— DIRECTIONS —
From the stem cell research text below, list every company, university, and federal agency that appears by name.

— PROVIDED TEXT —
────────────────

The study on stem cells have been hampered for eight years due to ethical reasons, but during former president Obama’s term, on March 2009 he signed the executive order to release federal funds for stem cell research. From there on, the research for stem cells took off.
Research on Stem Cells
Even before the Obama administration, the FDA has approved of trial treatments for paralysis using embryonic stem cells. While other researchers found a way around using human embryos by reprogramming adult cells to turn into induced pluripotent stem cells that are non – embryonic and has the ability to change into any cell type.
The first trial to treat paralysis by using embryonic stem cells by biotech company Geron was given the go signal by the FDA last January. The clinical trial based its work on the research of neuroscientist, Hans Keirstead, who urged embryonic stem cells to grow into spinal cord cells that they introduced to paralyzed rats, which made them walk again.
Researchers from University of Wisconsin managed to create embryonic stem cells from skin fibroblasts without the use of foreign DNA or viruses which has unwanted results like cancer. The team instead used circular DNA that can be found outside the primary genome to manipulate the cells instead of viruses.
Teams from China and California have reported to have used only induced pluripotent cells to birth healthy mice.
A patient with a fatal brain disease due to mutation in the genes was treated by combining gene therapy with stem cells and it was a success. The procedure required removing the bone marrow – that still contained stem cells with damaged gene – of the patient and using healthy genes to repair it with the help of a retrovirus. Chemotherapy is then used to remove the bone marrow with the defective gene, and then transplanted back healthy gene stem cells where it stopped the disease.

────────────────

— MATERIAL SUPPLIED —

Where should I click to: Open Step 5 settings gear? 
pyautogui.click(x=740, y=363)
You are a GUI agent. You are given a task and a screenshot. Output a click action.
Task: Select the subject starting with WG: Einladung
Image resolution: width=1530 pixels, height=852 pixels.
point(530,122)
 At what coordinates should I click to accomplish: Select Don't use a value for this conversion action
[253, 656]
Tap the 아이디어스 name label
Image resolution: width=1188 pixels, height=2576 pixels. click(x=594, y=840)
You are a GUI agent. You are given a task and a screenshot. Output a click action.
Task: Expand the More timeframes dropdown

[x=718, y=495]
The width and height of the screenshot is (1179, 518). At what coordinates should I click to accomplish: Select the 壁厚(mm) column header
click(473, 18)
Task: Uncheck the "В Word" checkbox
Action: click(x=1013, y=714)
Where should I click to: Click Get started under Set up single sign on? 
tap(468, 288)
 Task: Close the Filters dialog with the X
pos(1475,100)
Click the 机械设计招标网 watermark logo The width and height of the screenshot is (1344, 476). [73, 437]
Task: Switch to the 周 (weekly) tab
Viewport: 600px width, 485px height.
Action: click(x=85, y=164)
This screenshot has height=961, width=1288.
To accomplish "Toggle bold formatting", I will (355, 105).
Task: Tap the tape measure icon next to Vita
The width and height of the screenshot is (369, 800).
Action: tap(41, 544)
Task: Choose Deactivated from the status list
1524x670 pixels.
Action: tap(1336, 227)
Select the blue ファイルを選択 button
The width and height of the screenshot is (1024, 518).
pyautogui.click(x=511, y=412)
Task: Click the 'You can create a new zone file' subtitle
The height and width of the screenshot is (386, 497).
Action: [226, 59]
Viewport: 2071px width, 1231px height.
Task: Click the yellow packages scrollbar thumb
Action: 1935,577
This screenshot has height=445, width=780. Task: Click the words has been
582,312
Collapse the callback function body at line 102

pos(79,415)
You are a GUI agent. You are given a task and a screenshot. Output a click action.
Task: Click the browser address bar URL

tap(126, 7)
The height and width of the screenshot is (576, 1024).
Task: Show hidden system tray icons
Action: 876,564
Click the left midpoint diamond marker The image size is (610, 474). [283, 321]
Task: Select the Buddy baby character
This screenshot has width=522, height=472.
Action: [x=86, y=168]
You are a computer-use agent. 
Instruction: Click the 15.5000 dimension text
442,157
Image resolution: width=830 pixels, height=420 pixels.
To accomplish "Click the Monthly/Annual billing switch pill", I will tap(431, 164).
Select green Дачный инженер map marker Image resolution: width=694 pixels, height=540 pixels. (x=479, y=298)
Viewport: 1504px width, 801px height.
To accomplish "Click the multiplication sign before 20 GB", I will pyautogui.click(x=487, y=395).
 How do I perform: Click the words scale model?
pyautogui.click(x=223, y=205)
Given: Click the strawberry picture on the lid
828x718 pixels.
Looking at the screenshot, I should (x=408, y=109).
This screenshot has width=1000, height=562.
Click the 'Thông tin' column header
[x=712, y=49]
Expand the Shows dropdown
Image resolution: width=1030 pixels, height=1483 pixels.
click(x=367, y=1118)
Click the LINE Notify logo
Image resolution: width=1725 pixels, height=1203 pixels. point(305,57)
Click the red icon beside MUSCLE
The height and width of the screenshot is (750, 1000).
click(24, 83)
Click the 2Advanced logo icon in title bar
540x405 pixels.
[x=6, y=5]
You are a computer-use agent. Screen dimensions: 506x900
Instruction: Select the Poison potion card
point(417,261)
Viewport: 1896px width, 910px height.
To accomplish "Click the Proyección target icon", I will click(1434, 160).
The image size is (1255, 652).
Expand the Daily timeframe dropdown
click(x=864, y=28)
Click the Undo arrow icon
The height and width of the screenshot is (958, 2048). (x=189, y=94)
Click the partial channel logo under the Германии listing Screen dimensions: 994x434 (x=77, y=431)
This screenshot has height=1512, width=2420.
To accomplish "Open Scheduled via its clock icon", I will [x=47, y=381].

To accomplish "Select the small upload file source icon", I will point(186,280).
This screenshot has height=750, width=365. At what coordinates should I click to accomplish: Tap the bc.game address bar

────────────────

— RESPONSE BOX —
- FDA
- Geron
- University of Wisconsin